Contents
raw book

A matrix \(\mathbf{A}\) transforms a vector \(\mathbf{x}\) into another vector \(\mathbf{Ax}\). In general, \(\mathbf{Ax}\) points in a different direction than \(\mathbf{x}\), since some sort of rotation may be part of the transformation.

However, special vectors called eigenvectors keep their direction under a transformation with \(\mathbf{A}\) (i.e. they remain invariant in direction). In this case, \(\mathbf{Ax}\) and \(\mathbf{x}\) are parallel, differing only in a constant scale factor (only stretched, compressed, or flipped), which we call the associated eigenvalue.

Definition

For a square matrix \(\mathbf{A}\), a to be found nonzero vector \(\mathbf{x}\) and a complex or real scalar \(\lambda\) are eigenvectors and associated eigenvalues, iff they satisfy

\[\mathbf{Ax}=\lambda\mathbf{x}\]

There are infinetely many solutions, since \(\frac{\lambda}{c}\) with \(c\mathbf{x}\) for any \(c\neq 0\) also satisfies this equation. Consequently, eigenvectors are assumed to be normalized, i.e., satisfy the constraint \(\mathbf{x}^T\mathbf{x}=1\).

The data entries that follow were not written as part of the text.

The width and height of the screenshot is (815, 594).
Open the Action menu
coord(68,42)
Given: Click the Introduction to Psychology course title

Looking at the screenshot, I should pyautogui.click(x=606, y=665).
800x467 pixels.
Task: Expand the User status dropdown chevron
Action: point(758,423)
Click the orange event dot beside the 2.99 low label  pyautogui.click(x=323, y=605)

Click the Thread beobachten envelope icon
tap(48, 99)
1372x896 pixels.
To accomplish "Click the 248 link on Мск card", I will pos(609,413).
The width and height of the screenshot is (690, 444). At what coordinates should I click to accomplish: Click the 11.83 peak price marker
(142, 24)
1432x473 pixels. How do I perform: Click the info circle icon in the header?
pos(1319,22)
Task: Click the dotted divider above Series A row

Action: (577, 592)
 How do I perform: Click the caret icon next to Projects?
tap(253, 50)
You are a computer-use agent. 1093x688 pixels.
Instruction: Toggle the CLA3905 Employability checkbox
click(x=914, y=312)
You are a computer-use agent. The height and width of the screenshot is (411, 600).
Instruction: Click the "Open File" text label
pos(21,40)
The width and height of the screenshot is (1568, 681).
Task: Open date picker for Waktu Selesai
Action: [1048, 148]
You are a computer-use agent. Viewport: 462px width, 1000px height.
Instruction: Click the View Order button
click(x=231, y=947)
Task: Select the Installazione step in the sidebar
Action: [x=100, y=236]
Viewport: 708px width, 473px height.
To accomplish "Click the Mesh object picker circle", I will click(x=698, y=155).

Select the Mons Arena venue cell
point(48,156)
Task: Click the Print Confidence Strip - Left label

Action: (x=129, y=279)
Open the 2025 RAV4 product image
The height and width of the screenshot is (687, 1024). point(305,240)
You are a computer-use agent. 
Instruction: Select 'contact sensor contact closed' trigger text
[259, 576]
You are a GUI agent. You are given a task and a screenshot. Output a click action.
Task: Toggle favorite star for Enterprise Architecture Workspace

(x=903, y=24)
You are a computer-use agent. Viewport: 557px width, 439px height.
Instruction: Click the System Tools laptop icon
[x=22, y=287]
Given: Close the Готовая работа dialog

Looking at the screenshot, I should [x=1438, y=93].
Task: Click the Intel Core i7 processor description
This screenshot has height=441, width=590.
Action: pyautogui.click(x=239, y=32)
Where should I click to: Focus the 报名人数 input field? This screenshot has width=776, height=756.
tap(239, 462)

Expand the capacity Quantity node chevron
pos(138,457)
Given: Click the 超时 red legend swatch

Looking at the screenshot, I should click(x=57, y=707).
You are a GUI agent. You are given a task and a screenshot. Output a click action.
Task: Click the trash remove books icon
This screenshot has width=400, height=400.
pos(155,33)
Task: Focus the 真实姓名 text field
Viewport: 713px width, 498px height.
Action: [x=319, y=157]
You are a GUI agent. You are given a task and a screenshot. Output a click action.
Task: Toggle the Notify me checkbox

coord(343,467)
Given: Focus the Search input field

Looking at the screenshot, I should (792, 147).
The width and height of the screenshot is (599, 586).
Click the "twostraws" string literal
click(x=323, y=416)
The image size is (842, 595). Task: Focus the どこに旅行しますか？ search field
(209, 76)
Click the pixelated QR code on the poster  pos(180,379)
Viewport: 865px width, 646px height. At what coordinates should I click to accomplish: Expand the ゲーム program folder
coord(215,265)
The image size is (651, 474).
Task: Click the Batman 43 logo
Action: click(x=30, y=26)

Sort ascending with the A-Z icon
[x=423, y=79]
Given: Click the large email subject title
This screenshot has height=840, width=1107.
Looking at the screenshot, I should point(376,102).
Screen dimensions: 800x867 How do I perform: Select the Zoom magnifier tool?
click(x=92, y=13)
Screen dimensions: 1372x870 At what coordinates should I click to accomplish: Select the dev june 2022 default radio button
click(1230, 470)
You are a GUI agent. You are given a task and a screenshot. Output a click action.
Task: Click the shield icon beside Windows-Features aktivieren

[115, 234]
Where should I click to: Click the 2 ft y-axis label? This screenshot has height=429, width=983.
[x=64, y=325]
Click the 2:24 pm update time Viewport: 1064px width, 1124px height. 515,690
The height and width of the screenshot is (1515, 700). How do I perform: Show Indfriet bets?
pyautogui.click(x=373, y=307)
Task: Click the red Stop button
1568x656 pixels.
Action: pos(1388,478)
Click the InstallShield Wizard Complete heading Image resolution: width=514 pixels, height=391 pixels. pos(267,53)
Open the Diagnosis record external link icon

The original equation can be re-arranged a bit:

\[\begin{array}{rrl} &\mathbf{Ax}&=\lambda\mathbf{x}\\ \Leftrightarrow&\mathbf{Ax} - \lambda\mathbf{x}&=\mathbf{0}\\ \Leftrightarrow&(\mathbf{A} - \lambda\mathbf{I})\mathbf{x}&=\mathbf{0} \end{array}\]

This is a homogeneous linear system in \(\mathbf{x}\). It always has the trivial solution \(\mathbf{x}=\mathbf{0}\), but we are explicitly interested in nonzero solutions. A nonzero solution exists if and only if the matrix \(\mathbf{A}-\lambda\mathbf{I}\) is singular, i.e. not invertible. For square matrices, singularity is equivalent to a zero determinant. Therefore, eigenvalues \(\lambda\) are precisely those scalars for which

\[\det(\mathbf{A}-\lambda\mathbf{I})=0.\]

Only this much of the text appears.